Samsung has increased its dividend payments for three consecutive years. Businesses with a long history of dividend increases tend to outperform the market as they have strong businesses franchises which give them the ability to increase their dividend payments year after year.
The company's shareholders should look to Apple to see how using excess cash can drive shareholder return. Apple's stock is up about 75% since its first dividend increase in May of 2013. Samsung shareholders should expect a rise in the company's stock price if Samsung continues to use its cash pile to reward shareholders.
Samsung needs to do something to keep shareholders interested and cash disbursement might be it. The company saw third-quarter profits fall by 50% versus the same period a year ago. Total sales declined 20%. Samsung's results suffered due to weakness in its consumer electronics and IT/Mobile divisions. Sales were down nearly 35% in its mobile division as the company saw its market share in smartphones drop to 23.8% in the third quarter of 2014 from 32.5% in the third quarter of 2013.

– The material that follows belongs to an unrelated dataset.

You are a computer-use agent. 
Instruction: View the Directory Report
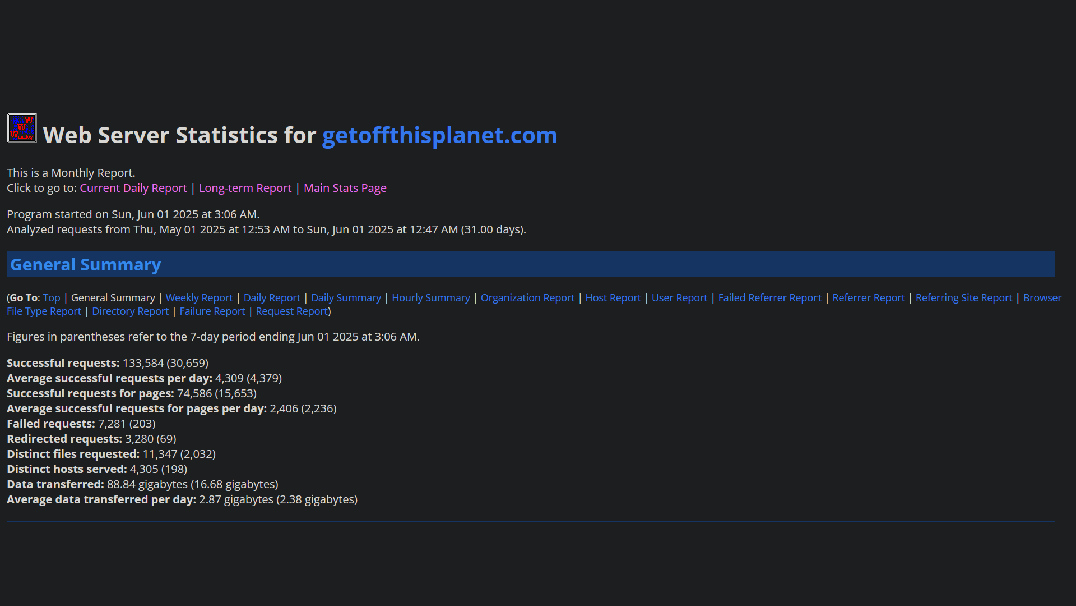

Bad news has sunk the company's share price this year. Samsung is currently trading at a price-to-earnings ratio of just 8. This is extremely low for a company that is still the industry leader in smartphone market share. Samsung's low price-to-earnings ratio and recent price declines from poor results create an attractive entry point for potential investors. The company's plans to reward shareholders with rising dividends and share repurchases could be the catalyst the company's stock needs to see its price-to-earnings ratio revise upwards.